Jalur KCJB sudah diberi pagar dan kawat berduri. Meski demikian, PT Kereta Cepat Indonesia China (KCIC) mengimbau warga untuk terlibat dalam menjaga kelancaran proses commissioning tes (tes fungsi) KCJB ini. Listrik berkekuatan 27,5 kilovolt sudah diaktifkan.
Warga diminta tidak mendekat dan beraktivitas di sekitar jalur KCJB, termasuk anak-anak diminta tidak bermain laying-layang di sekitar jalur KCJB karena benang dan layangan berpotensi menganggu kelistrikan KCJB.
Salah satu proyek strategis nasional tersebut pernah sangat disorot karena China meminta pemerintah Indonesia menanggung pembengkakan biaya (cost overrun) proyek Kereta Cepat Jakarta-Bandung (KCJB) melalui APBN.
Deputi Bidang Koordinasi Pengembangan Wilayah dan Tata Ruang Kementerian Koordinator Perekonomian, Wahyu Utomo mengatakan pembengkakan biaya dalam proyek KCJB masih dibahas di Kementerian Keuangan (Kemenkeu). Pemerintah Indonesia optimis KCJB bisa beroperasi pada 2023.
“Kami yakin kereta cepat segera bisa beroperasi, mudah-mudahan di tahun depan,” ujar Wahyu, Selasa (26/7/2022).

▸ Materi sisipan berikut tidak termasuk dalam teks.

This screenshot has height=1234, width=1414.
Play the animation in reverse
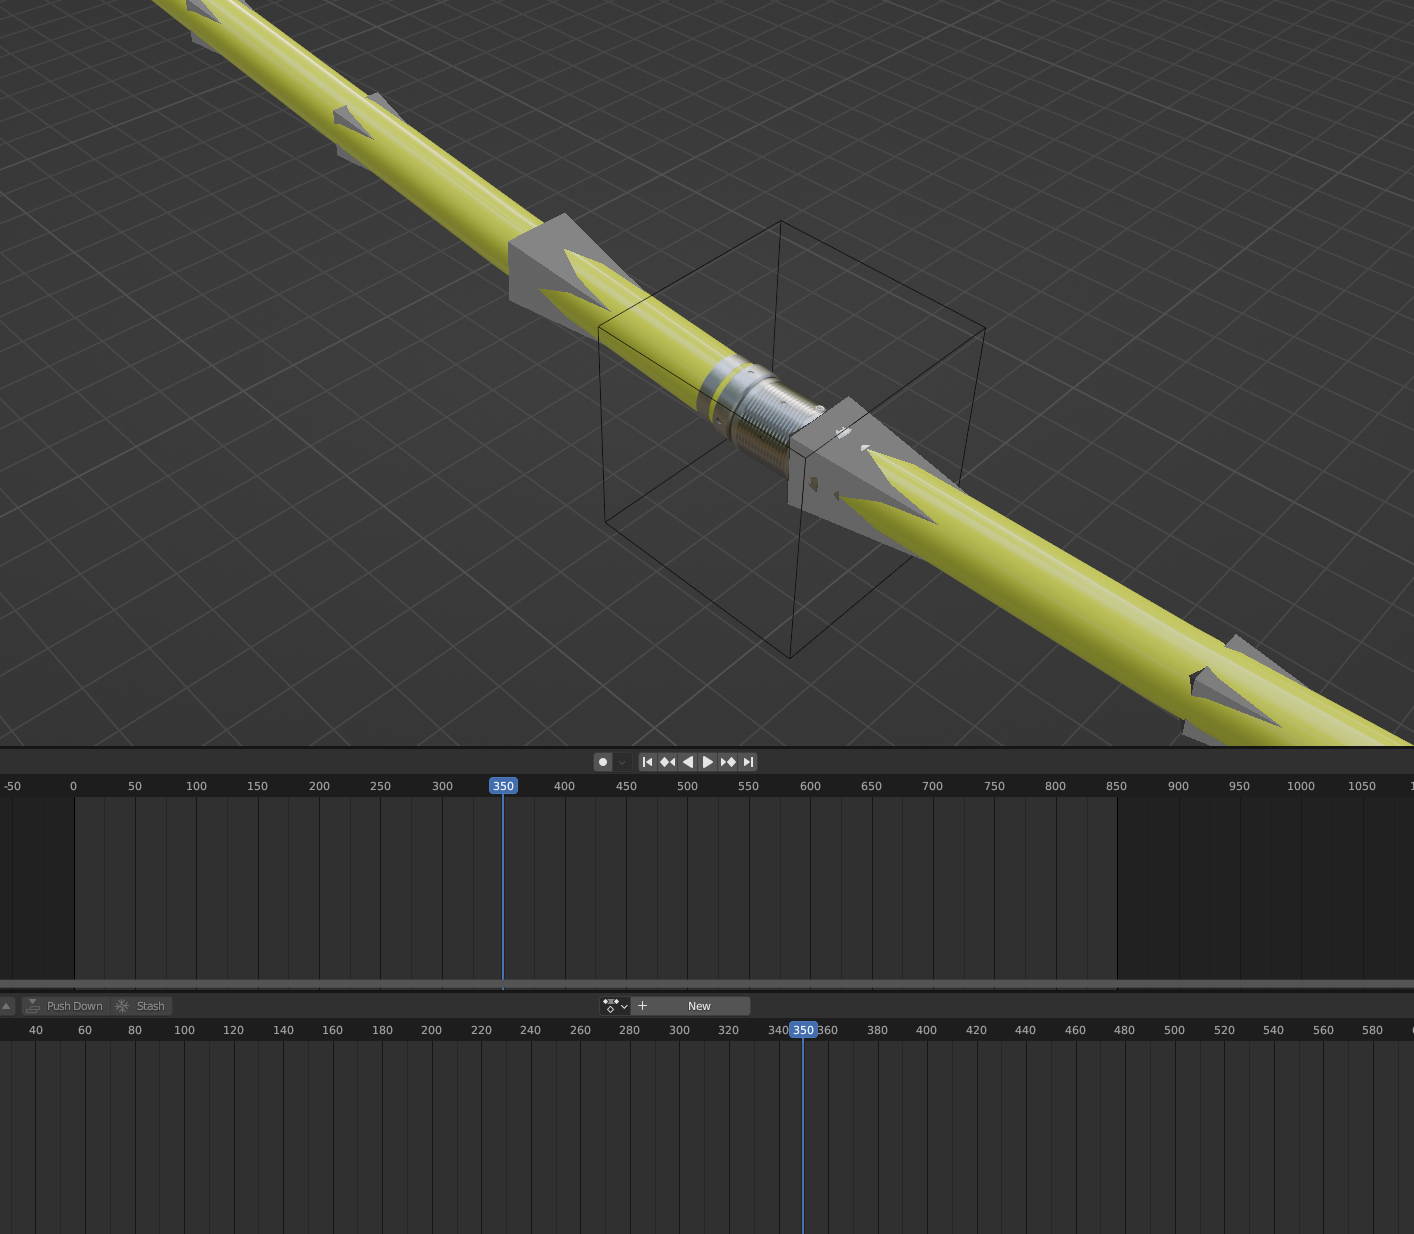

Sebelumnya, Direktur Keuangan dan Manajemen Risiko PT KAI (Persero) Salusra Wijaya mengatakan, biaya investasi proyek Kereta Cepat Jakarta-Bandung (KCJB) menjadi 8 miliar USD (Rp 114,24 triliun). Estimasi tersebut turun dari perkiraan pembengkakan awal mencapai 8,6 miliar USD (Rp 122,8 triliun hingga 11 miliar USD atau Rp 156,8 triliun.
“Jadi perkiraan awalnya itu akan berkembang menjadi 8,6 miliar USD yaitu waktu dibuat estimasinya pada November 2020 oleh konsultan PT Kereta Cepat Indonesia-China (KCIC) dan estimasi konsultan PSBI itu bahkan mencapai antara 9,9 miliar USD hingga 11 miliar USD,” ucapnya dalam Rapat Dengar Pendapat (RDP) Komisi VI DPR, Rabu (1/9/2021).